Brilliant arrangements, brilliant soloists, brilliant album!
A. Lee | Boston, MA | 11/21/2008
(5 out of 5 stars)

"I found myself in an actual record store (these seem to be dying out these days), and stumbled upon this album in my hunt for Jimmy Giuffre CD's. First, I could not turn down the all-star cast.. Bill Evans, Lee Konitz, Jim Hall, Roy Haynes, Wayne Marsh.. No question about it, this album had to be good. Upon my listening, my ears were dazzled by the sonic textures that seemed so fresh and new: Strange tensions where you normally wouldn't have them, new textures brimming about every stanza, unusual horn harmonies, virtuoso solos by Konitz, Evans, and others. Sheer beauty. My favorite tracks from this album are "The More I See You", "Somp'n Outa Nothin", "Darn That Dream", and "The Song is You", but I love the whole album. I recommend this album for people who want to get a flavor of Giuffre's brilliant arranging style, and also just for anyone wanting to hear some great jazz!"
Riddle: What's the difference between jazz and classical?
Giordano Bruno | Wherever I am, I am. | 06/18/2010
(4 out of 5 stars)

"Answer: one letter "O". (see below)



But apart from riddling, I'd have to say something to the effect that 'classical' music is composed from the side of the brain that deliberates, monitors itself, revises, reasons over 'reasons', while jazz is elicited from the other side of the brain (can I get away with calling it the 'unconscious) by the occasion of performance, drawing from the substrata of musical memories but best when it's freest from self-monitoring. Yea yeah, I know... Balderdash. But since the bebop era, since Parker and Tristano, the question has to be asked.



And yet ... don't we all sense that there is still a difference? And that "jazz" is most exciting when it's clearly something other than "classical" sold to a different audience?

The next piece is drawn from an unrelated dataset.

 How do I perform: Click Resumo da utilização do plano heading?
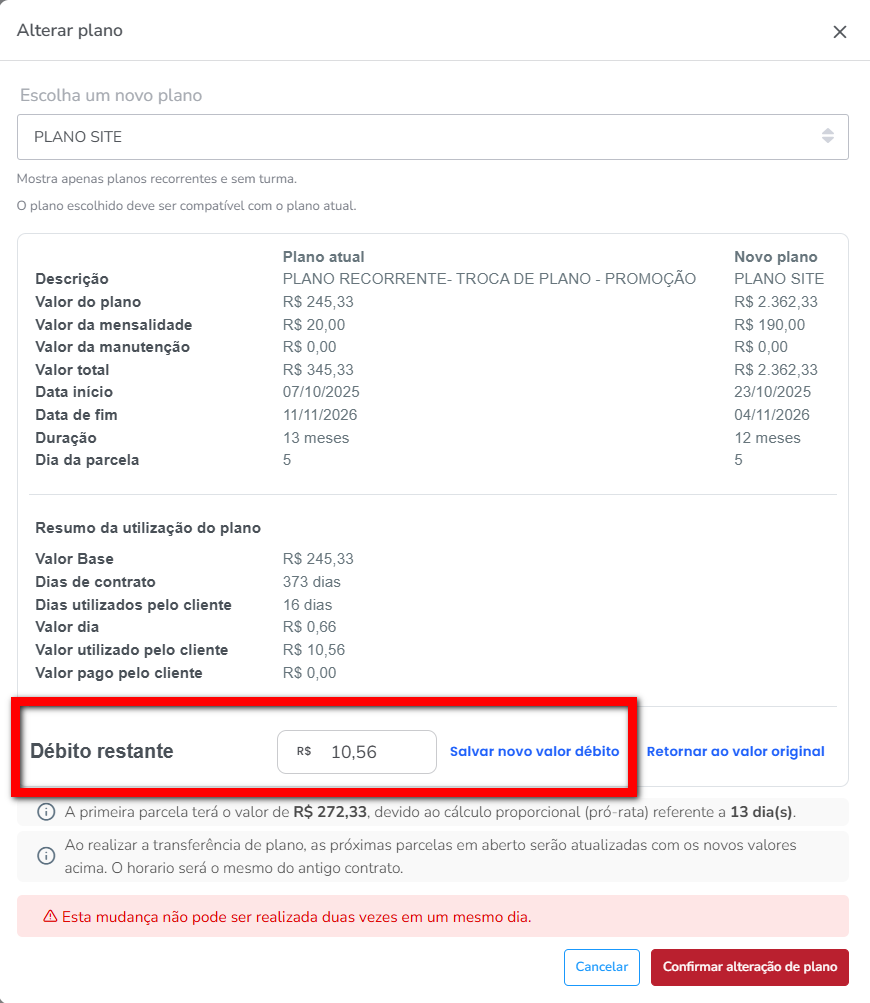point(148,528)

So "arrangements of jazz" seems to me to be an oxymoron. That's what I hear on this CD. Something neither here nor there. The 'improvisational' choruses by Lee Konitz on alto jazz are upfront jazz, very expressive, fresh, exciting. So are the duets between Konitz and tenor sax Warne Marsh, two of my favorite post-bebop jazzmen. But the arranged intros and ensemble choruses sound "canned" to me. Hokey. Cutesy. Obviously they are "composed" music, notated in 'fake' books, deliberate and written by rule, to be played the same way every time. So why shouldn't they be evaluated by the same standards as "classical" music? I can't find any reason why they shouldn't be expected to match the musical standards of contemporary "classical" composers like Magnus Lindberg, Arvo Part, or Elliot Carter. By that standard, these "arrangements' by Jimmy Giuffre just don't cut much ice. The "wholes" are less than the "parts" in musical interest. My four-star rating is only for the parts that are authentically jazz to my ears.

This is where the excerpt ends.